High-precision guesswork for high-precision products! Does that reflect your company’s philosophy? If it does, you may want to think again. 

I’m sure you must be very proud of your products. A lot of effort and energy went into engineering your initial ideas into the state-of-the-art applications and solutions they are now. And already they bolstered your reputation and helped you win the trust of your customers at home.

So why would you undermine that trust with less than trustworthy, unreliable, and potentially dangerous technical documents? Your products, and of course your customers, deserve better. 

 

Technical writing may miss the mark sometimes. A good translator will notice. Before your clients do. Or your clients’ lawyers. 

Competition is tough. Even on the market for your high- precision products. But if you absolutely have to cut corners, make sure you cut the right ones.

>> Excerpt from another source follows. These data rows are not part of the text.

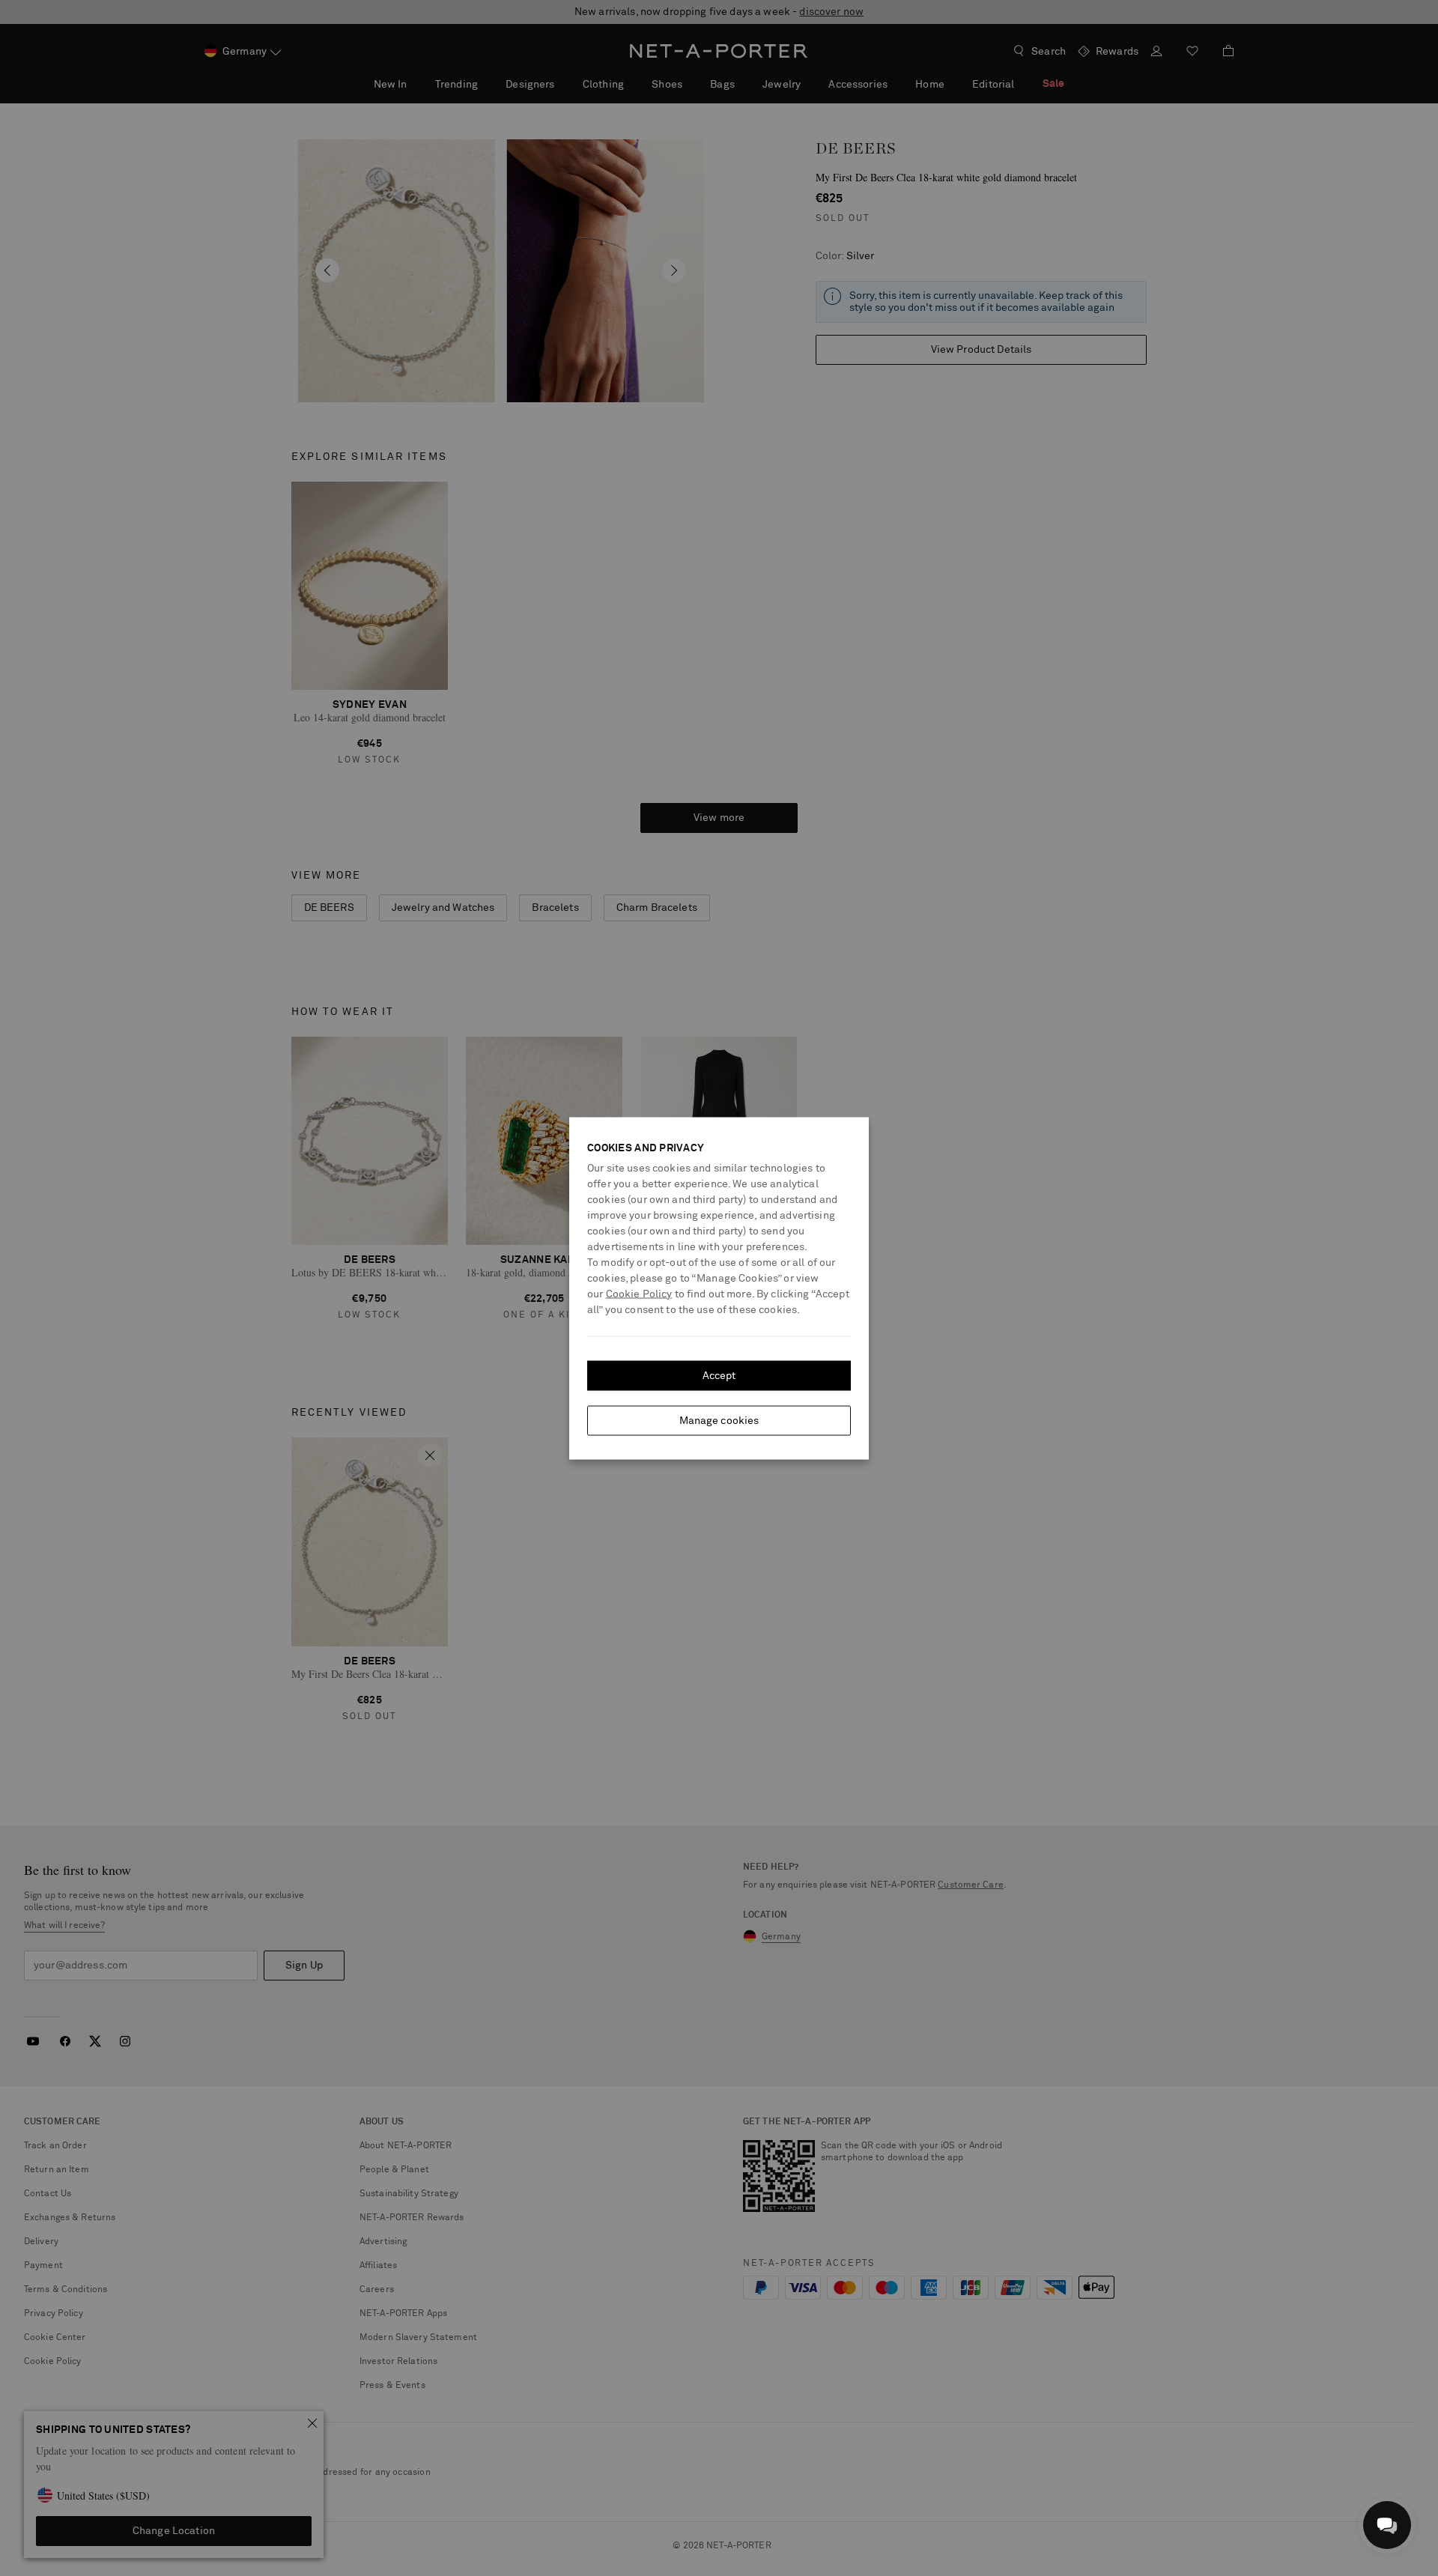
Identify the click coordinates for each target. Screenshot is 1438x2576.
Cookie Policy (639, 1293)
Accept (719, 1375)
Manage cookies (719, 1420)
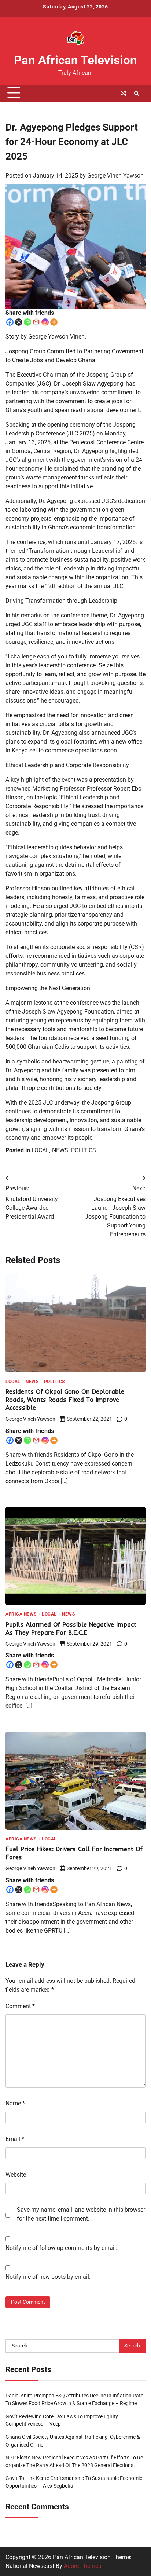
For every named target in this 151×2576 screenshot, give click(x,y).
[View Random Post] (123, 93)
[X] (18, 322)
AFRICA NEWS (21, 1614)
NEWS (60, 1150)
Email (14, 2138)
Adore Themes (82, 2565)
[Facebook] (10, 322)
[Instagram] (45, 322)
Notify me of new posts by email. (48, 2276)
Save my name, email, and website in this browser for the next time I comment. (81, 2214)
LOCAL (40, 1150)
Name (15, 2103)
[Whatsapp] (27, 322)
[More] (54, 322)
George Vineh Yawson (115, 175)
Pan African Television (75, 60)
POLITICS (83, 1150)
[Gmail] (36, 322)
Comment (20, 2006)
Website (15, 2174)
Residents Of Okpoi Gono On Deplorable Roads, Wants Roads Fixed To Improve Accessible (64, 1399)
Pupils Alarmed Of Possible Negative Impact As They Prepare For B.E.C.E (70, 1628)
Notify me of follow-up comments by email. (61, 2247)
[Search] (136, 93)
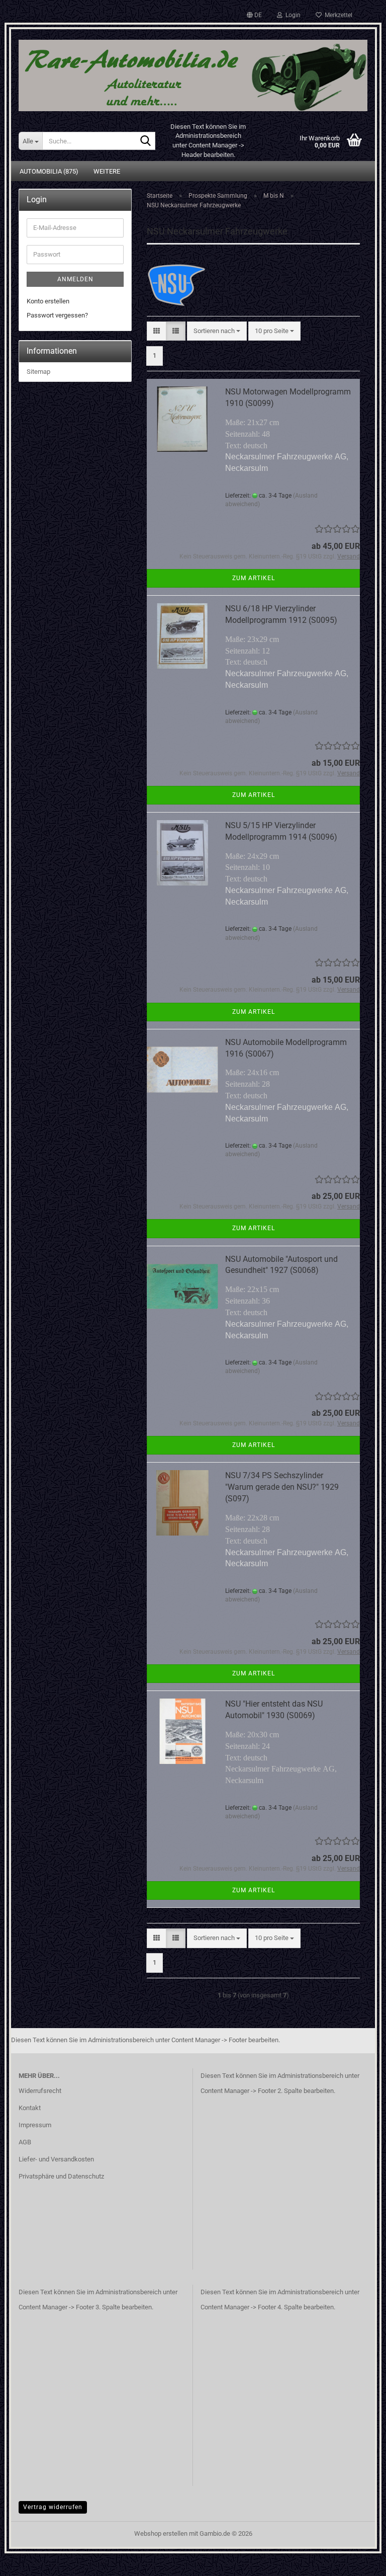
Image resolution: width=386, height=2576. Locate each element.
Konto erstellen (48, 301)
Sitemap (38, 371)
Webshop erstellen (160, 2533)
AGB (25, 2142)
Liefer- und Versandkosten (56, 2159)
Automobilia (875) (49, 171)
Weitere (106, 171)
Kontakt (30, 2108)
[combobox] (217, 331)
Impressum (35, 2125)
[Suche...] (145, 141)
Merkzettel (337, 15)
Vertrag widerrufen (52, 2507)
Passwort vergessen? (57, 315)
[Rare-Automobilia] (193, 72)
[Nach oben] (358, 2560)
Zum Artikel (253, 578)
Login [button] (291, 15)
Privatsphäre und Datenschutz (61, 2176)
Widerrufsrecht (40, 2091)
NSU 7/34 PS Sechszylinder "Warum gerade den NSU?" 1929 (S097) (282, 1487)
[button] (254, 15)
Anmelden (75, 279)
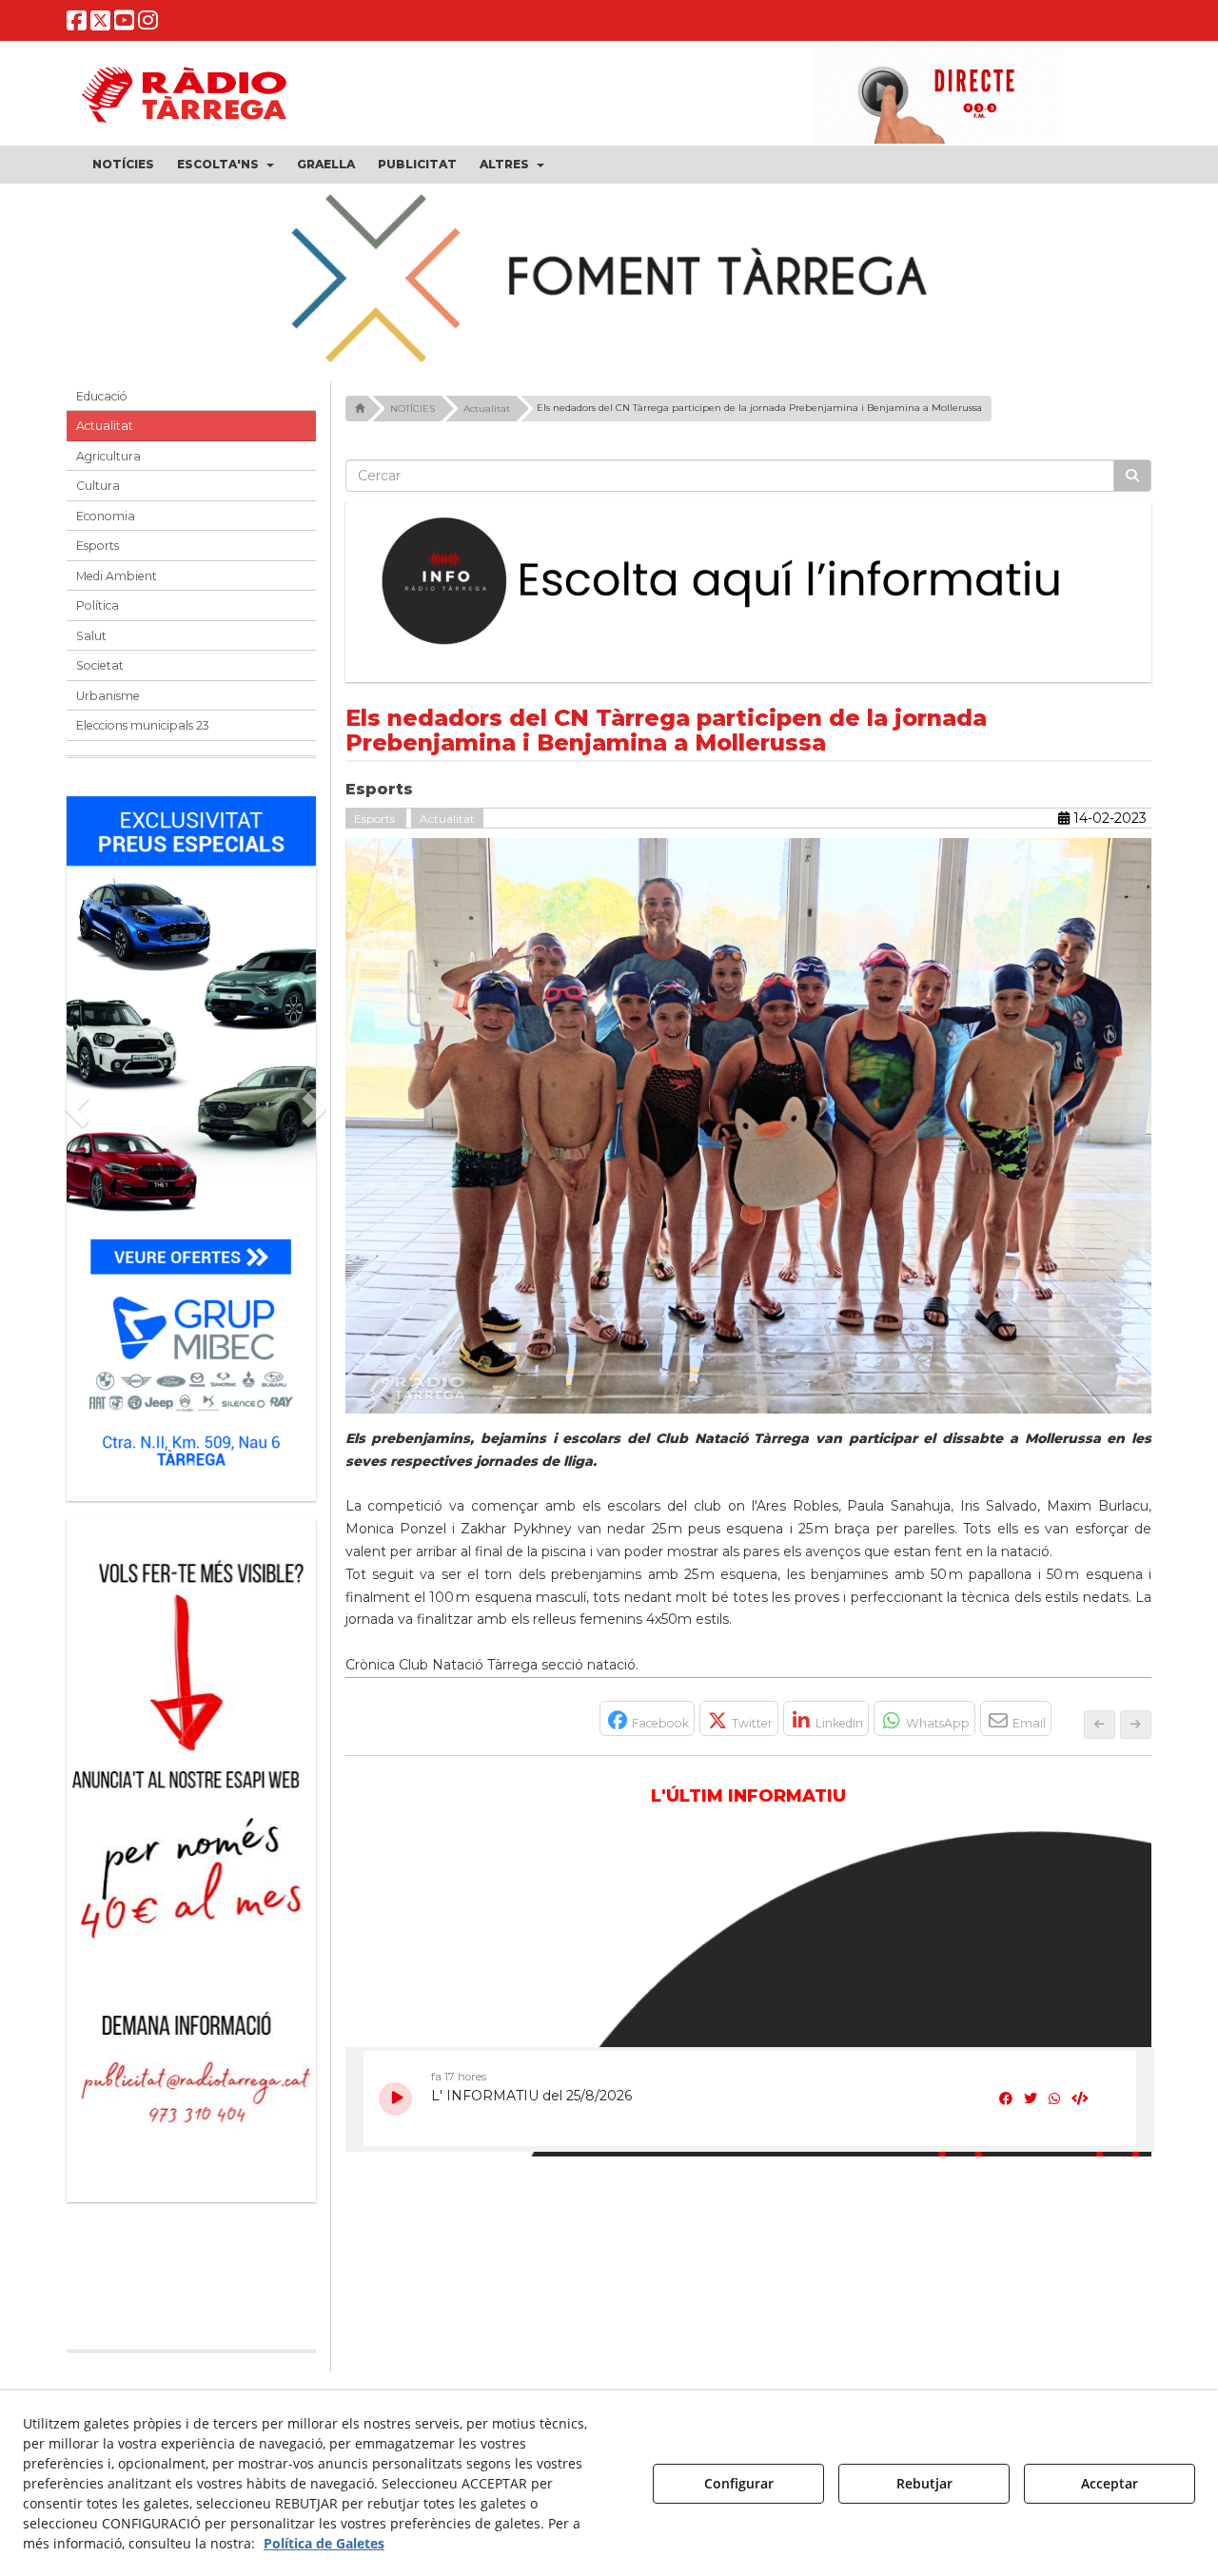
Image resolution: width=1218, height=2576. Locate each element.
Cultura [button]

Your engineers may be doing a terrific job – developing and engineering, that is. Not every engineer is a natural born writer, though. That is perfectly okay, if you have at least one other pair of critical eyes that will pay attention even to minor details. And very often this pair of eyes belongs to your technical translator. 

 

You’d rather have your translator ask questions than your customers. Then again, you’re lucky if your customers still ask. They might as well look for answers elsewhere. 

If your translator spots any inconsistencies, incoherencies, or glaring mistakes, he will flag them and ask you for clarification. Not because he is out of his depth, but because he cares about the quality of your documentation at least as much as you do. And because he does not want you to lose that hard-won trust you established with your customers.

Building trust is hard work. Ruining it all takes little more than a rush job.